Selection —
By Tom B. Edsall ~ NY Times ~ February 1, 2018
President Trump’s immigration proposal has put Democrats in a bind; they know it and he knows it.
Trump’s immigration “framework” — first outlined on Jan. 25 — represents an unusually sophisticated strategy. He proposes to more than double the number of Dreamers granted a path to citizenship, a significant concession to Democrats.
In return, he seeks approval of a set of policies strongly opposed by the left, each of which is designed to stem what Trump sees as a threatening increase in the nonwhite population of the United States.
What kind of numbers are we talking about? According to the Pew Research Center:
In 2014, immigrant women accounted for about 901,000 U.S. births, which marked a threefold increase from 1970 when immigrant women accounted for about 274,000 births. Meanwhile, the annual number of births to U.S.-born women dropped by 11 percent during that same time period, from 3.46 million in 1970 to 3.10 million in 2014.
There are now an estimated 690,000 registered Dreamers in the United States, all of whom were brought to this country as children before 2007. Trump’s offer would increase the number offered a path to citizenship to 1.8 million by adding those who are eligible for DACA (Deferred Action for Childhood Arrivals), but who never registered.
For a Democratic Party whose electoral strength depends on Hispanic support (64 percent of Latinos identified with or leaned toward the Democratic Party in 2016) preventing the deportation of the Dreamers and providing them with legal status has become a matter of political necessity.
Trump, acutely aware of the importance of DACA to Democrats, deliberately turned the status of Dreamers into a crisis on Sept. 5 when he ended the Dreamers program.
Since then, DACA has been the subject of constant debate and negotiation. Democrats have continued to threaten to shut down the government, when the Treasury runs out of money on Feb. 8, if no favorable agreement can be reached.
Trump’s proposal more than meets Democratic demands on DACA. But in return Trump wants Democrats to swallow three proposals of varying unpalatability.
First, the creation of a $25 billion fund for construction of a southern border wall to prevent illegal entry to the United States, primarily by undocumented Hispanics.
Second, a shift in immigration priorities from family reunification to a merit system granting entry to workers with relatively high skills. This would require limiting reunification preferences to minor children and spouses, while eliminating them for parents, siblings and adult children, what critics call “chain migration.” These steps would reduce immigration from developing countries: The two top countries of origin benefiting from family reunification policies are Mexico and the Dominican Republic.
Third, an end to the Diversity Immigrant Visa Program. The countries providing the largest numbers of immigrants under the lottery visa program, according to the State Department, are Cameroon, Congo, Liberia, Egypt, Iran, Nepal, Ukraine and Uzbekistan.
The greatest unknown is how immigration reform will influence the voting behavior of the white working class.
In a Jan. 29 Vox essay, “The math is clear: Democrats need to win more working-class white votes,” Ruy Teixeira, a senior fellow at the liberal Center for American Progress, writes that Democrats seeking to regain control of Congress may be forced to mute their opposition to Trump immigration provisions they find offensive.
Teixeira argues that
The view that Democrats can get along without working-class white voters is simply wrong. It reflects wishful thinking and a rigid set of political priors — namely, that Democrats’ political problems always stem from insufficient motivation of base voters — more than a cold, hard look at what the electoral and demographic data say.

Data entries:
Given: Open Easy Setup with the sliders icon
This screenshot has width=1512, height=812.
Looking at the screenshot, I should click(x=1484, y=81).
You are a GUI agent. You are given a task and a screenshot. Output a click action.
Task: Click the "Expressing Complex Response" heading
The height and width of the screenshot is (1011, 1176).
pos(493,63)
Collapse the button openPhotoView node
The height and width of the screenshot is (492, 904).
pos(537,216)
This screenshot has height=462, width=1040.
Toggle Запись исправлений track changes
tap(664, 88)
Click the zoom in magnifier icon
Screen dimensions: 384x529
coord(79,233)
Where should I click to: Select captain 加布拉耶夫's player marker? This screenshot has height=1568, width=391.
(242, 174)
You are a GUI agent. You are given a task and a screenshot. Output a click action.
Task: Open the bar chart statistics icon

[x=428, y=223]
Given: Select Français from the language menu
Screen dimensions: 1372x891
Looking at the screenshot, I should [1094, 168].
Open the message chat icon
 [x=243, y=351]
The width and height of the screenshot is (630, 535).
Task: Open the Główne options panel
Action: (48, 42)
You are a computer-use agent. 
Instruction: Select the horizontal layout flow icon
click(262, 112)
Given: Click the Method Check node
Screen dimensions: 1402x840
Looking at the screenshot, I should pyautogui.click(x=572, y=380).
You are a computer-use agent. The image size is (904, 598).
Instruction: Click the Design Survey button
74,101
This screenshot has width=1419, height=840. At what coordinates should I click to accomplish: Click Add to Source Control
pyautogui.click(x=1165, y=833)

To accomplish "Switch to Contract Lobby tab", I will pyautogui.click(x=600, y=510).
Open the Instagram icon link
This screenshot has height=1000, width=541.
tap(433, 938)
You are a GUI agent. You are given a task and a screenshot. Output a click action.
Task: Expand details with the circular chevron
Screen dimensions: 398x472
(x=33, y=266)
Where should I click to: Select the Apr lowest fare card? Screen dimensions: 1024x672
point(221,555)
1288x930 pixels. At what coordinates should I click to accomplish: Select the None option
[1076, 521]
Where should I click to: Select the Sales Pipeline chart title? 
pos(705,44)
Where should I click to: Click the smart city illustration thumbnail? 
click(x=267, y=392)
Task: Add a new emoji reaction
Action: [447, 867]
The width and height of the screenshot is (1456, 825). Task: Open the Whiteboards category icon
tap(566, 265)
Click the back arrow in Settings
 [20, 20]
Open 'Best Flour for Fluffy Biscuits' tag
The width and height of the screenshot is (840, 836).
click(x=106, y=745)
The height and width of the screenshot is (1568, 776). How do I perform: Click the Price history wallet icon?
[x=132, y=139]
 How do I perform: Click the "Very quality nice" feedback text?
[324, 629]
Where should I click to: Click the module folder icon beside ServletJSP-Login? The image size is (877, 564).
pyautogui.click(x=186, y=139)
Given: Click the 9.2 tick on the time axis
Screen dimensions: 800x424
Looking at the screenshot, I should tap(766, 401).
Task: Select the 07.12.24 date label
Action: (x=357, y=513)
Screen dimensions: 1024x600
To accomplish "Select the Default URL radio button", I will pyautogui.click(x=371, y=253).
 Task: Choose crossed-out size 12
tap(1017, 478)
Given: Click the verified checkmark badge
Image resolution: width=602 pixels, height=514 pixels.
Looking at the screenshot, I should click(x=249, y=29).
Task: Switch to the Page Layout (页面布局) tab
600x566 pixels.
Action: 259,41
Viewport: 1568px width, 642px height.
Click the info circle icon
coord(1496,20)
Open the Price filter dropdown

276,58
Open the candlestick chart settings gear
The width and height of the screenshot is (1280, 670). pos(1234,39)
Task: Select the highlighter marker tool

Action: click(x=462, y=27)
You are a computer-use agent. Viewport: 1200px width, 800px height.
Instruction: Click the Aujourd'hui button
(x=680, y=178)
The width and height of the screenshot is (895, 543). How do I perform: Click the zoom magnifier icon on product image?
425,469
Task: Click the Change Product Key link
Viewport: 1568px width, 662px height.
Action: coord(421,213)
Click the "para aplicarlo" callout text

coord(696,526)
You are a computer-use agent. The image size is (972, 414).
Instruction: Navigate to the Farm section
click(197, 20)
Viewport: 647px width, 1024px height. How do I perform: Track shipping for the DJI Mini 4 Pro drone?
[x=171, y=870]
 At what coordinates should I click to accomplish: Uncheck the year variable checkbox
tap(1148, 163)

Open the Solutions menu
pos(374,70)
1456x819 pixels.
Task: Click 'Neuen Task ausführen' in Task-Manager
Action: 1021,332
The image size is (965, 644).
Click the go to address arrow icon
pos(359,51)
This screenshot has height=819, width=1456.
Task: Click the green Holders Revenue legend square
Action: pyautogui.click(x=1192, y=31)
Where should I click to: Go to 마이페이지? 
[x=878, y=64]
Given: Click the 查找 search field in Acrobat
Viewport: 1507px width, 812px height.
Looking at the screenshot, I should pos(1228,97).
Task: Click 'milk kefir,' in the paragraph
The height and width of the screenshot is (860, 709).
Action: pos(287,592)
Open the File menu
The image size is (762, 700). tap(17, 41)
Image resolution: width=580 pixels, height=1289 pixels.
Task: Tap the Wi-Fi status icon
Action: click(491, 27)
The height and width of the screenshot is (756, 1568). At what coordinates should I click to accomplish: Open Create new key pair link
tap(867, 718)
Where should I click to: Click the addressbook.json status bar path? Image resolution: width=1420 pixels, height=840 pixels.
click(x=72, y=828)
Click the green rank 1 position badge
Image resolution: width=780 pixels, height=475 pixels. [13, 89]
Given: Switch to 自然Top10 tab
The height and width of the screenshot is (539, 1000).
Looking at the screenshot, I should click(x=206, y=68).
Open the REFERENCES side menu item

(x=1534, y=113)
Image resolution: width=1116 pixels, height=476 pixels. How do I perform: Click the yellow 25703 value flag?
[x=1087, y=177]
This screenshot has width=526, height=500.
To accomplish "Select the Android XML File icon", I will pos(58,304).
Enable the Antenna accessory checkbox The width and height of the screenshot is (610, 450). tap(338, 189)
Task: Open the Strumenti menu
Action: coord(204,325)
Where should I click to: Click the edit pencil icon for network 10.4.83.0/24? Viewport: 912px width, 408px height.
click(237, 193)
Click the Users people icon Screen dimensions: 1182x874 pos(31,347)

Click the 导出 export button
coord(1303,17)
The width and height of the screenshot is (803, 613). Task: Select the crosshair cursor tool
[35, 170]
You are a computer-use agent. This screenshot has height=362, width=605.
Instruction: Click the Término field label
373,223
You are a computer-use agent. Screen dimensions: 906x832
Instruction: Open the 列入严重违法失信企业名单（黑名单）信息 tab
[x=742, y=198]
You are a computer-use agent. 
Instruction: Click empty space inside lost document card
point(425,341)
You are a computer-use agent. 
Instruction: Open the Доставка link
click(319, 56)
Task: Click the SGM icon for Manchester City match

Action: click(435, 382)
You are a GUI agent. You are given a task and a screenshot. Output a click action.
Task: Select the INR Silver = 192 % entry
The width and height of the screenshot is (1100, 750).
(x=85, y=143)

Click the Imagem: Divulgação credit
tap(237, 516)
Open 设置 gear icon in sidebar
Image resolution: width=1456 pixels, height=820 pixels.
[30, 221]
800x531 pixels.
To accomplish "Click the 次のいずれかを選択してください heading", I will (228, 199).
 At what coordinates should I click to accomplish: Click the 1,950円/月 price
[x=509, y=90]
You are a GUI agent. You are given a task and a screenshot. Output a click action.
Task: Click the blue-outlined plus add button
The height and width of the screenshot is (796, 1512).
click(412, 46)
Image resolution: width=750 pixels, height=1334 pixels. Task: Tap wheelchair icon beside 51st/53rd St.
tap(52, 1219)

Set exercise — Transcribe the stretch of the immigration article above from "Trump, acutely aware" through "of varying unpalatability.".

Solution below —
Trump, acutely aware of the importance of DACA to Democrats, deliberately turned the status of Dreamers into a crisis on Sept. 5 when he ended the Dreamers program.
Since then, DACA has been the subject of constant debate and negotiation. Democrats have continued to threaten to shut down the government, when the Treasury runs out of money on Feb. 8, if no favorable agreement can be reached.
Trump’s proposal more than meets Democratic demands on DACA. But in return Trump wants Democrats to swallow three proposals of varying unpalatability.